_THE EXERCISE:_ Pull out the rows below, from the one containing "Click the value label 12,591" through the one containing "Tap row label", and copy them word for word.

* * *

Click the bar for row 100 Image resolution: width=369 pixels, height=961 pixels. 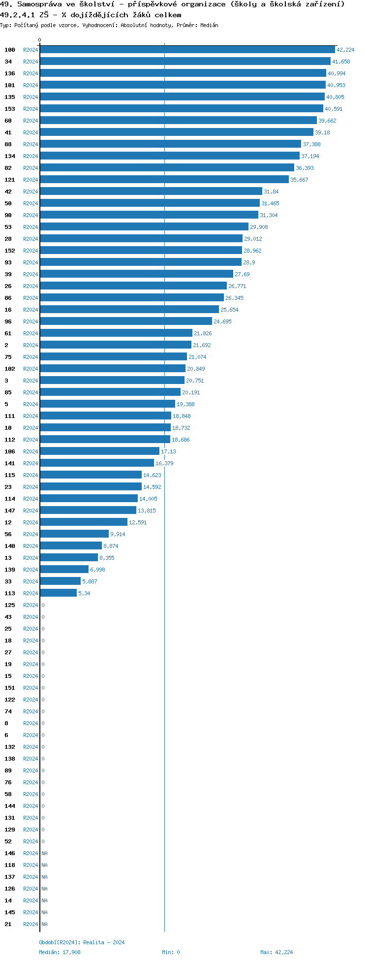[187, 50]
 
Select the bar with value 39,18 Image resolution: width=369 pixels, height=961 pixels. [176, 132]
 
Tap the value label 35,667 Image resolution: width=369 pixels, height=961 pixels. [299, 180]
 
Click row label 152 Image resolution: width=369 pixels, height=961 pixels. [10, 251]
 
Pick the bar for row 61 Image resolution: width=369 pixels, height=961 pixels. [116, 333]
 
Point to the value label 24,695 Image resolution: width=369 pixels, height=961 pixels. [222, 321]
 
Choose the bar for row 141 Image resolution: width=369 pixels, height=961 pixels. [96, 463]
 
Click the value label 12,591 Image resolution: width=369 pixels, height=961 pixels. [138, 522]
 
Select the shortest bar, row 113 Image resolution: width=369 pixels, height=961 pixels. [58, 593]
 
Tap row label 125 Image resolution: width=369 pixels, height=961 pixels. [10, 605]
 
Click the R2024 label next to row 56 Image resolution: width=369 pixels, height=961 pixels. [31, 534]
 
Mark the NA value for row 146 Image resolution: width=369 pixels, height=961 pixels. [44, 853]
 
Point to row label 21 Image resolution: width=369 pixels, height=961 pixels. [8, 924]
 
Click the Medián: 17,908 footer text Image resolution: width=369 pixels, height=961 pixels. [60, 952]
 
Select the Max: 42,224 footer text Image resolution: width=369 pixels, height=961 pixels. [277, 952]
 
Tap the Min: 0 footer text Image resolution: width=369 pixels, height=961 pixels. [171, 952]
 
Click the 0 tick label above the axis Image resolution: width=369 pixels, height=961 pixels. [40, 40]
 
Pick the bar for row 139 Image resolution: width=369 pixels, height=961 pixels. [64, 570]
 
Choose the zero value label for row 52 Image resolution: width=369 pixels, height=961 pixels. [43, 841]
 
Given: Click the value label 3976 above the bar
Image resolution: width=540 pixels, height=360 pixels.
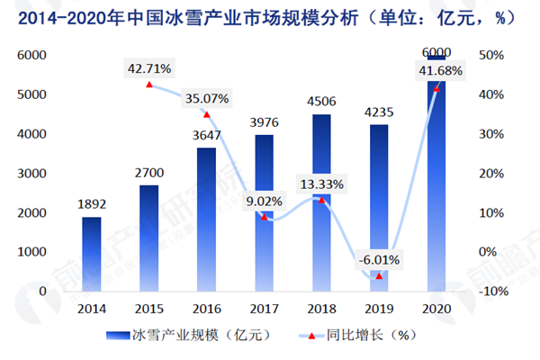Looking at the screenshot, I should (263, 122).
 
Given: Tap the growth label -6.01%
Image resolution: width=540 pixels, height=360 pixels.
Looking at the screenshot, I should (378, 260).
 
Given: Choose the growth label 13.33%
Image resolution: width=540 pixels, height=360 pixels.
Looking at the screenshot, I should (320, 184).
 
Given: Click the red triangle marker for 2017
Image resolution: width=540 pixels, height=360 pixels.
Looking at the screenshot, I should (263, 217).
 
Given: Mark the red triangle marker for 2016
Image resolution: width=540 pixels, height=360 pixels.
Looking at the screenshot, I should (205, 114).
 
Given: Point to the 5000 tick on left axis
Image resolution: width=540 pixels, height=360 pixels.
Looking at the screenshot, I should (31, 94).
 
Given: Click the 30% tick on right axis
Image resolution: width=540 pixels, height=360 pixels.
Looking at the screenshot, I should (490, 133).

* * *

_WRITTEN RESPONSE:_
Click the value label 12,591 Image resolution: width=369 pixels, height=961 pixels. [138, 522]
 
Select the shortest bar, row 113 Image resolution: width=369 pixels, height=961 pixels. [58, 593]
 
Tap row label 125 Image resolution: width=369 pixels, height=961 pixels. [10, 605]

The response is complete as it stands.